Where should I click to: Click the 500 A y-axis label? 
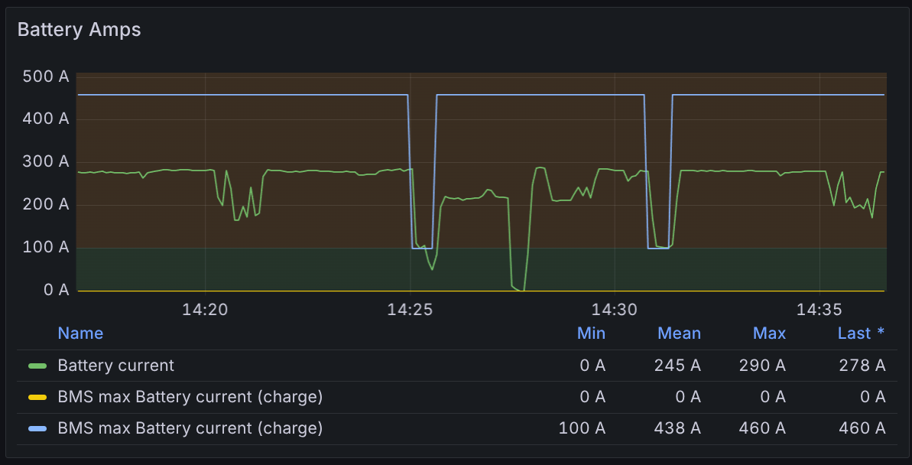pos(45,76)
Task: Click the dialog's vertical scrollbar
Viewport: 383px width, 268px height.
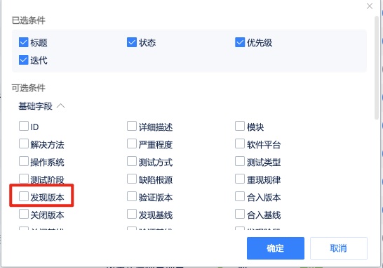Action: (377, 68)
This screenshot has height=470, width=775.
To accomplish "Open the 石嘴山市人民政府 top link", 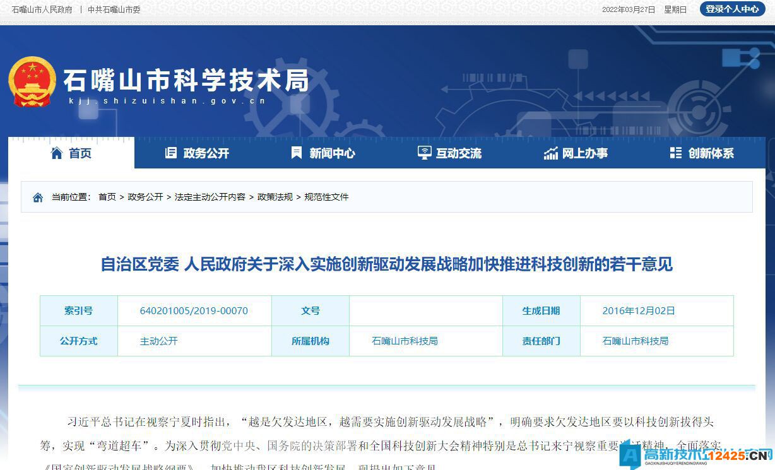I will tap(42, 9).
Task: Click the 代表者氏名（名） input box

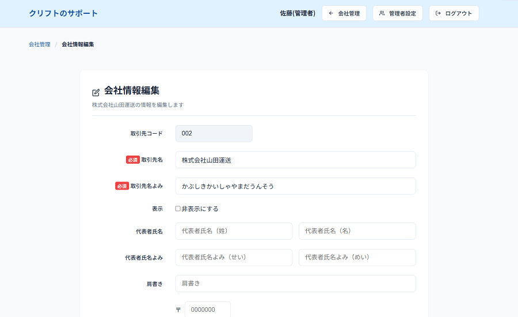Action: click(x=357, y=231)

---

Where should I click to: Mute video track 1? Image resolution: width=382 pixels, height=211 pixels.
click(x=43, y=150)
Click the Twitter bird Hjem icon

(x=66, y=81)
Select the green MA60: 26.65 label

==

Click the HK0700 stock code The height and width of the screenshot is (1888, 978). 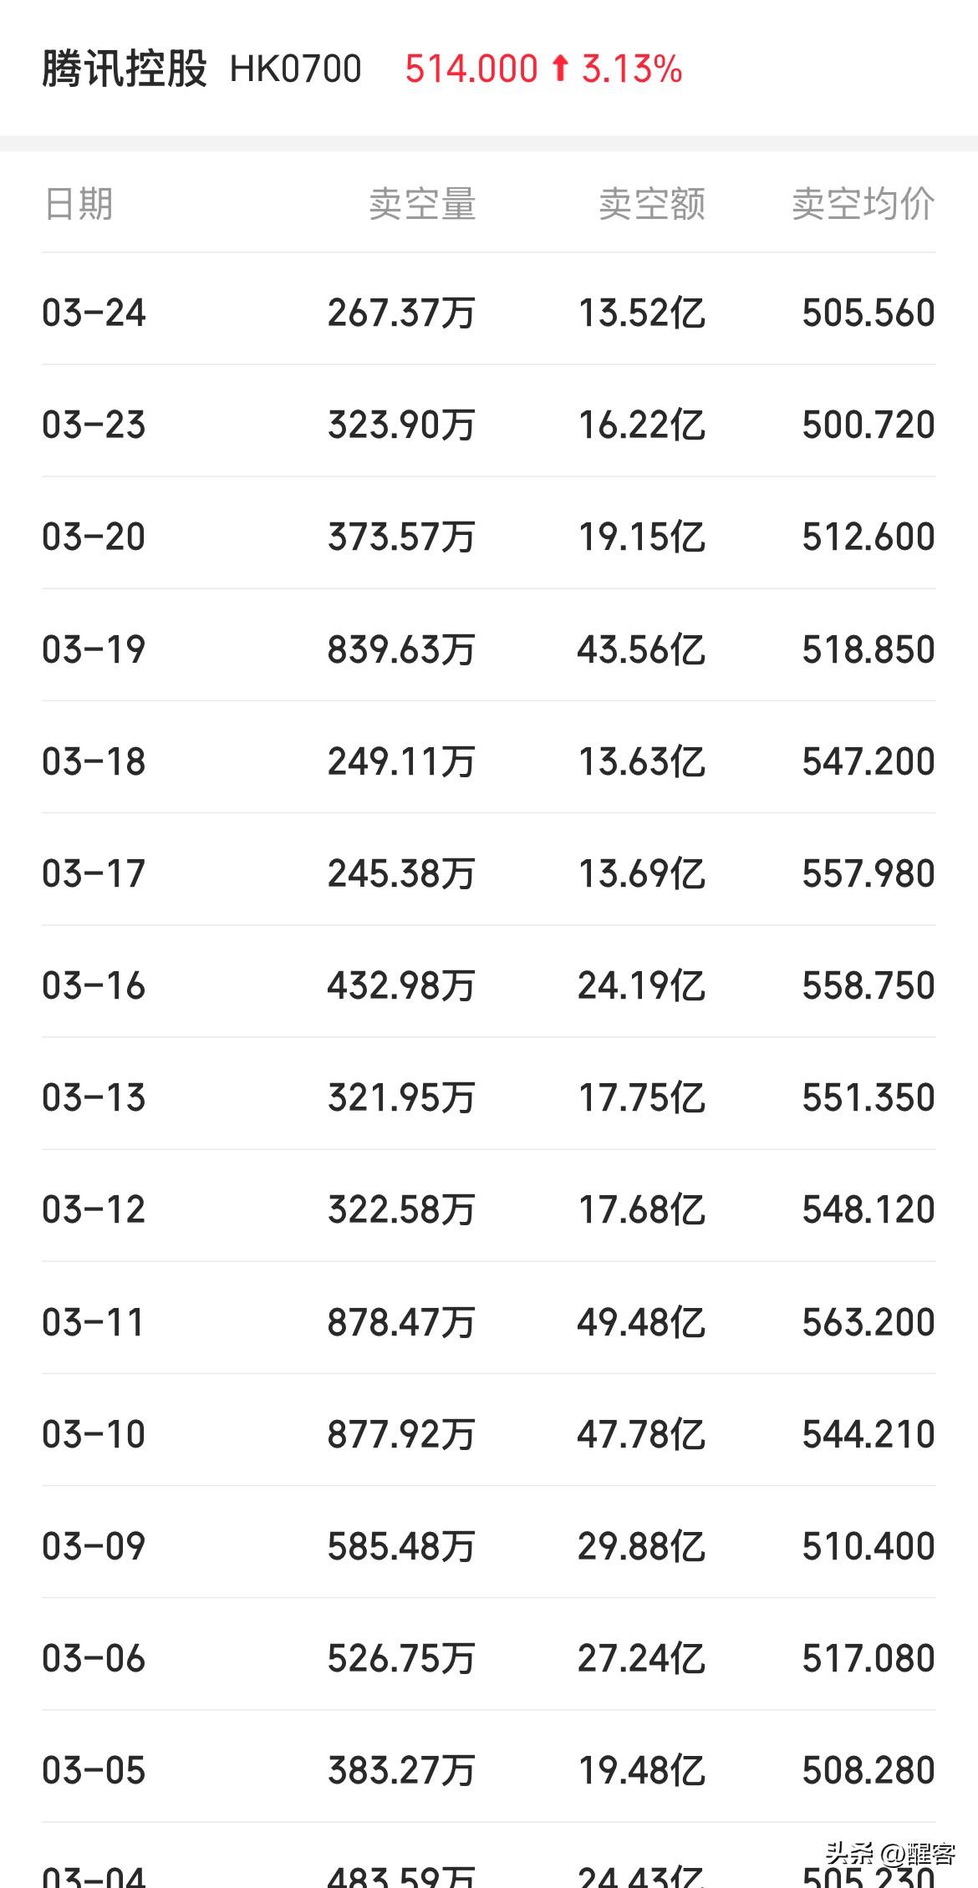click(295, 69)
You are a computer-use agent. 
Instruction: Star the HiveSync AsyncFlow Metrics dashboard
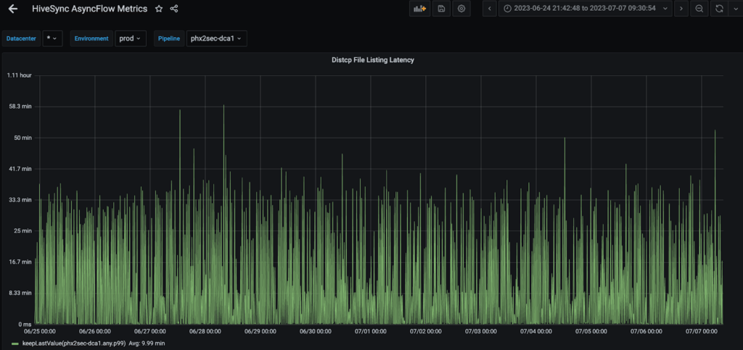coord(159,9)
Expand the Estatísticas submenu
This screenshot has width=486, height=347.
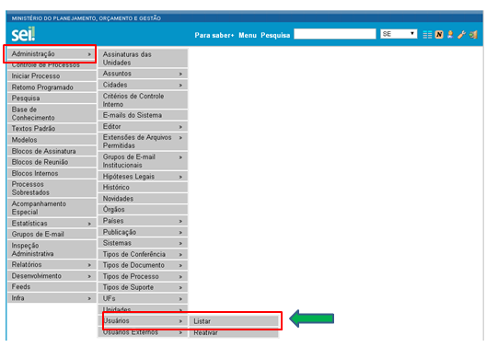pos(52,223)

#### WORK TASK
Transcribe the records above exactly, beginning at the line that contains "Click the Twitter bird Hjem icon" and ending with the line that contains "Select the green MA60: 26.65 label", both included, and nothing else.

#### RESPONSE
Click the Twitter bird Hjem icon

(x=66, y=81)
Select the green MA60: 26.65 label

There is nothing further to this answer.